In this study, the main factors predicting EN tolerance on day 7 were AGI grade on day 1 and any organ support on day 3. A study showed that the AGI grade on day 1 was associated with future GI function and ICU outcomes29. The intestinal function of critically ill patients can often be improved after appropriate treatment and organ support (mechanical ventilation, renal replacement therapy, vasopressor, etc.). Thus, organ support means a higher probability of controlling the critical state, so there might be a higher possibility that the GI function could be preserved.

The predictors of EN tolerance are less studied because of the significant differences in the definition of EN tolerance, especially when tolerance is judged according to the symptoms4. Hu et al.4 reported that 15 factors, including pneumonia, nutritional preparation, shock, skin infection, continuous feeding, etc., were associated with tolerance and established a predictive model. Unfortunately, the number of patients was small, and the results need to be confirmed4.

In this study, 15.01% (n = 94) of patients received post-pyloric feeding in the ICU, which is a low level. Post-pyloric feeding can improve EN tolerance and thus improve nutritional intake24, but the regression analysis in this study showed that the use of post-pyloric feeding did not affect whether the patient’s calorie intake reached 20 kcal/kg/day.

Limitations

This study has limitations. First, as an observational study, the causal relationship between EN treatment and the patient outcome cannot be established. Secondly, the number of hospitals involved in this study was less than half of the number of tertiary hospitals in SHANGHAI and did not cover the secondary hospitals, thus biasing the results. In addition, although this study included consecutive patients admitted over 1 month in 15 ICUs, the sample size was relatively small. Third, the study time in each center was about 1 month, and no further long-term prognosis of the patients was followed up. The impact of nutritional therapy on patients might be difficult to reflect on in the short term, and follow-up for long-term outcomes is necessary.

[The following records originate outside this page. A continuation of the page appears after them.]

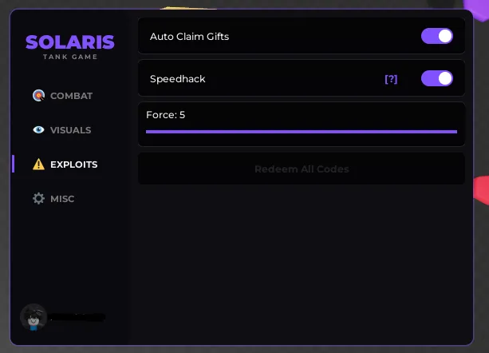Select the Exploits tab label

pyautogui.click(x=73, y=165)
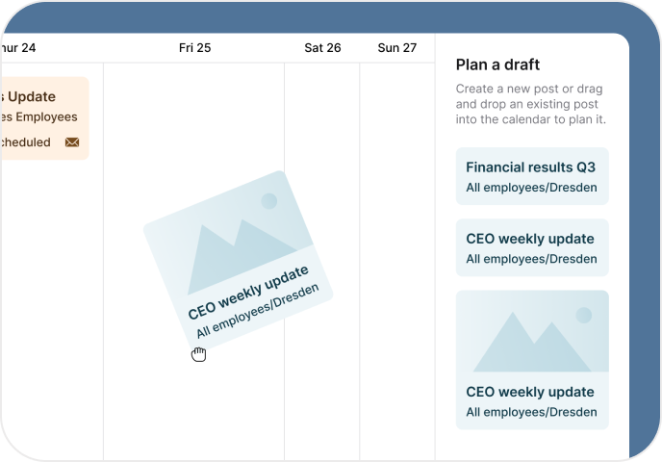The width and height of the screenshot is (662, 462).
Task: Click the Employees audience text on the orange card
Action: [x=38, y=117]
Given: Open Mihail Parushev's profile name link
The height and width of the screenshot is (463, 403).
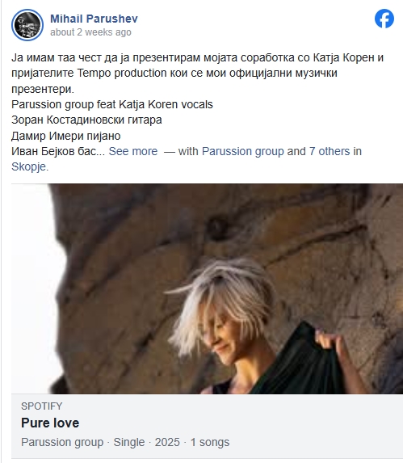Looking at the screenshot, I should [94, 19].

The institutions that participated in the study covered half of the city districts (8/16 districts in SHANGHAI) and were mainly tertiary hospitals that admitted patients from all over SHANGHAI. Thus, we believe the patients’ data are representative of the SHANGHAI ICU patients.

Conclusions

The proportion of EN intolerance in ICU patients is high. Patients with better EN tolerance have a better 28-day survival rate. A protein intake on day 7 of < 0.5 g/kg/day is an important factor affecting patient survival at 28-day survival. Improving EN tolerance and protein intake in early ICU days may improve the outcomes of the patients.